Published in final edited form as: Synlett. 2021 Aug 10;33(5):458–463. doi: 10.1055/a-1582-0243

De novo Design of SARS-CoV-2 Main Protease Inhibitors

Christian Fischer a, Nynke A Vepřek a,b,, Zisis Peitsinis a,, Klaus-Peter Rühmann a, Chao Yang a, Jessica N Spradlin c, Dustin Dovala d, Daniel K Nomura c, Yingkai Zhang a,*, Dirk Trauner a,*
PMCID: PMC8916680  NIHMSID: NIHMS1765790  PMID: 35282568

Abstract

The COVID-19 pandemic prompted many scientists to investigate remedies against SARS-CoV-2 and related viruses that are likely to appear in the future. As the main protease of the virus, MPro, is highly conserved among coronaviruses, it has emerged as a prime target for developing inhibitors. Using a combination of virtual screening and molecular modeling, we identified small molecules that were easily accessible and could be quickly diversified. Biochemical assays confirmed a class of pyridones as low micromolar non-covalent inhibitors of the viral main protease.
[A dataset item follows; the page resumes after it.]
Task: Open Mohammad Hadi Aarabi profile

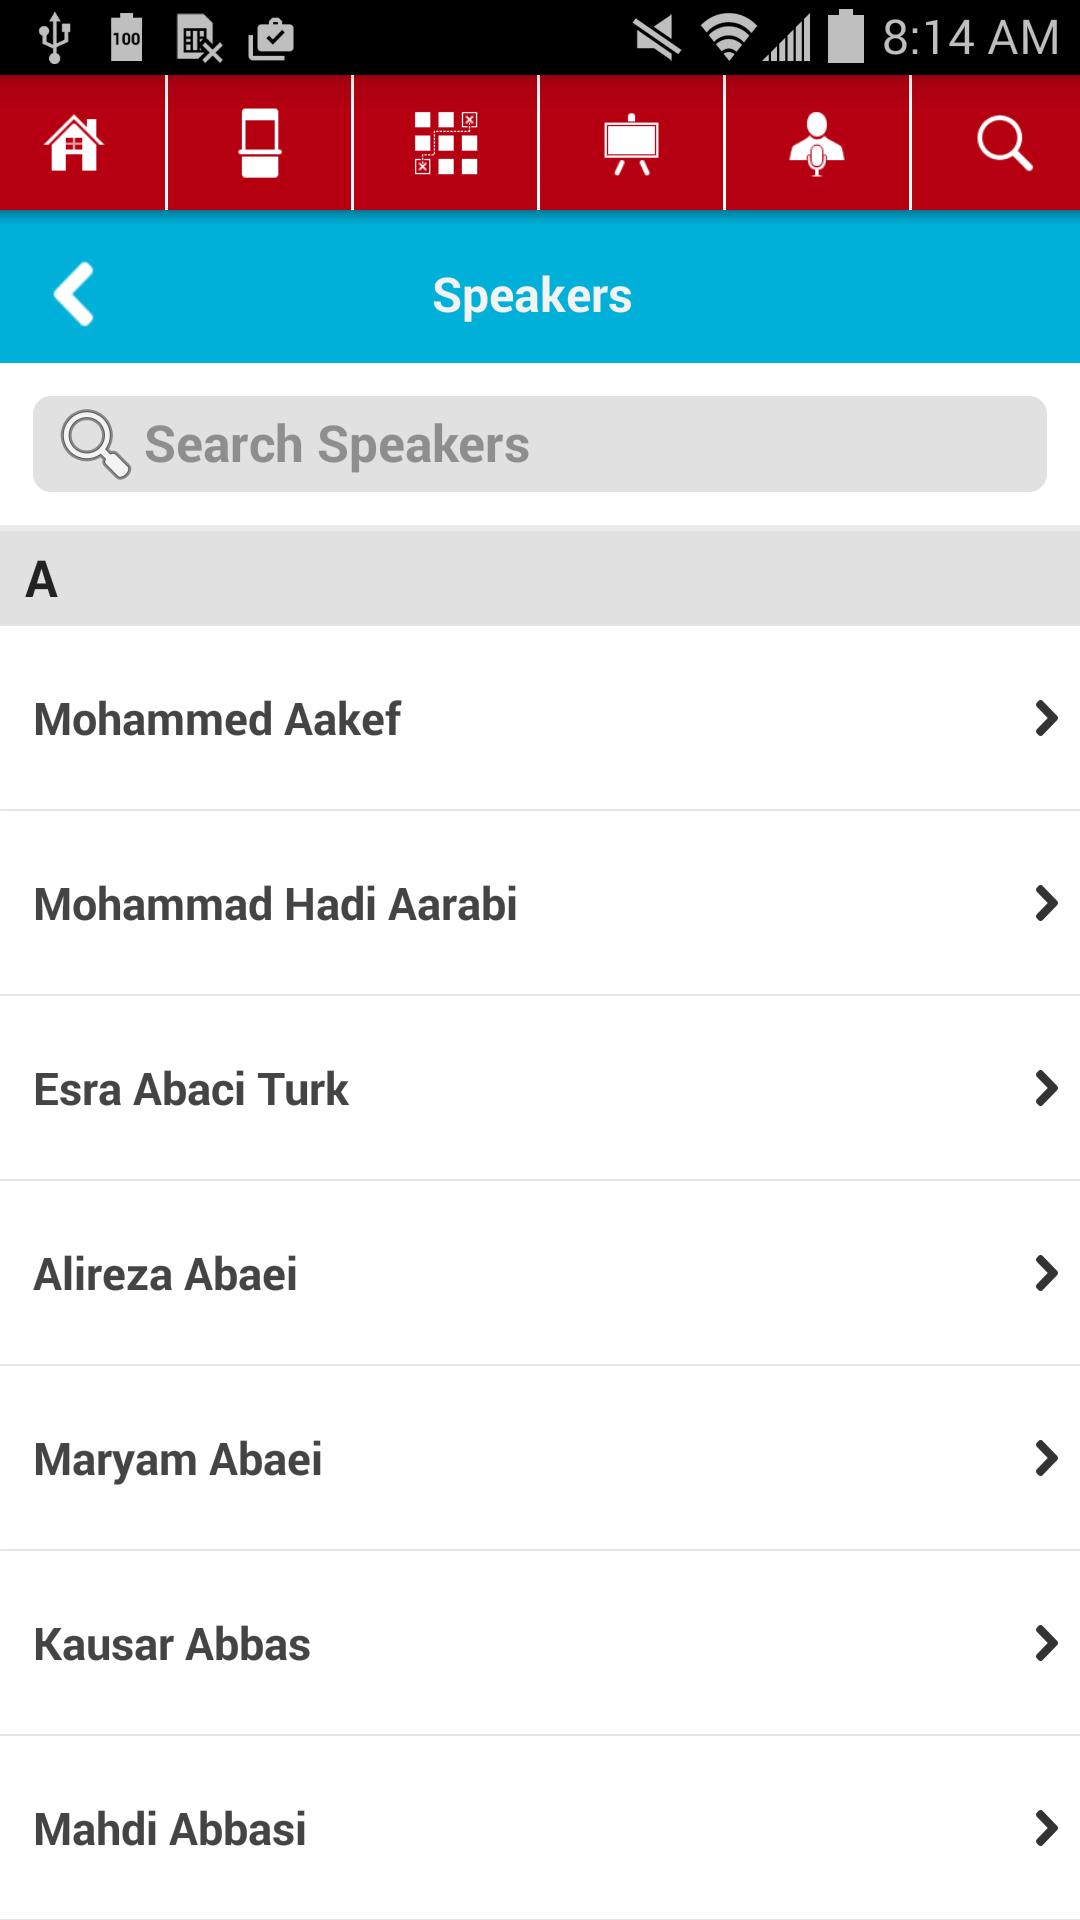Action: pos(275,904)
Keywords: Viral Main Protease, Small-Molecule Inhibitor, SARS-CoV-2, Coronavirus, Molecular Modeling

Graphical Abstract

graphic file with name nihms-1765790-f0006.jpg

Introduction:

Small molecules continue to play a crucial role in the fight against viral diseases. Examples for their success include medications for HIV and HCV, which have been made manageable or can be cured by inhibitors of proteases and RNA polymerases.1 This will likely be the case for the current COVID-19 pandemic as well. Although vaccines based on chemically modified mRNA packaged in lipid nanoparticles have proven to be highly effective, their future usefulness may be impeded by rapid mutations in the viral envelope.2 In addition, vaccines are less effective in the immunocompromised and are not embraced by a substantial portion of the population for a variety of reasons. Therefore, the development of easily applicable and stable small molecules that fight SARS-CoV-2 and related coronaviruses remains a priority.3

Amongst the limited set of viral target proteins, the SARS-CoV-2 main protease (MPro, also called 3CLPro) stands out. This enzyme, a cysteine protease, cleaves its substrate after a glutamine residue, which appears to be unknown for human cysteine proteases that could be responsible for off-target effects.4 Over the course of the COVID-19 pandemic, the amino acid sequence of MPro has remained remarkably conserved,5 although it has not been challenged yet by drugs on a large scale. Numerous X-ray structures of MPro with covalent and non-covalent inhibitors and small molecule fragments bound are available to aid computational designs.6 In addition, SARS-CoV-2 MPro is highly homologous to corresponding proteases of other coronaviruses and enteroviruses and likely to be related to proteases of harmful viruses that will emerge in the future.7

As such, efforts to develop MPro inhibitors have been launched on a large scale. To date, they have mostly been centered on covalent inhibitors derived from peptides that correspond to the natural cleavage site of the MPro substrate.8 Given the rapid advance of this approach, which had been pursued for coronaviruses well before the emergence of SARS-CoV-2, we decided to take an alternative one: the de novo design of molecules through virtual screening and further refinement of the best candidates with molecular docking. This was always done with an eye on synthetic accessibility and the ability to quickly diversify successful candidates. As an additional distinguishing criterium, we decided to work on molecules that bind non-covalently, at least in the first phase of our program. We now disclose series of small molecules that fulfill criteria for “druggability” and can be assembled in a few synthetic steps. Our most successful ones inhibit MPro at single digit micromolar concentrations in biochemical assays.

Results and Discussions:

Identification of a Small-Molecule lead scaffold

The ASINEX PPI non-macrocyclic screening library consists of 11870 fragments and compounds that were computationally docked into the catalytic site of the crystal structure of the SARS-CoV-2 main protease (PDB: 6LU7 and 6Y84; details can be found in the Supporting Information).9 This provided a virtual spectrum of docking score vs ligand efficiency (Figure 1a, blue) in which some of initial virtual hits were manually evaluated and optimized in terms of ligand efficiency, synthetic accessibility, and docking score (Figure 1a, red). Based on these parameters, we selected three distinct types of molecules, represented by compounds 1-3 for synthesis and biological testing (Figure 1b).

Figure 1.

Figure 1.

a) Computational lead identification (red) by optimizing initial hits in the ASINEX screening (blue). b) Representative target compounds 1-3 with excellent docking scores.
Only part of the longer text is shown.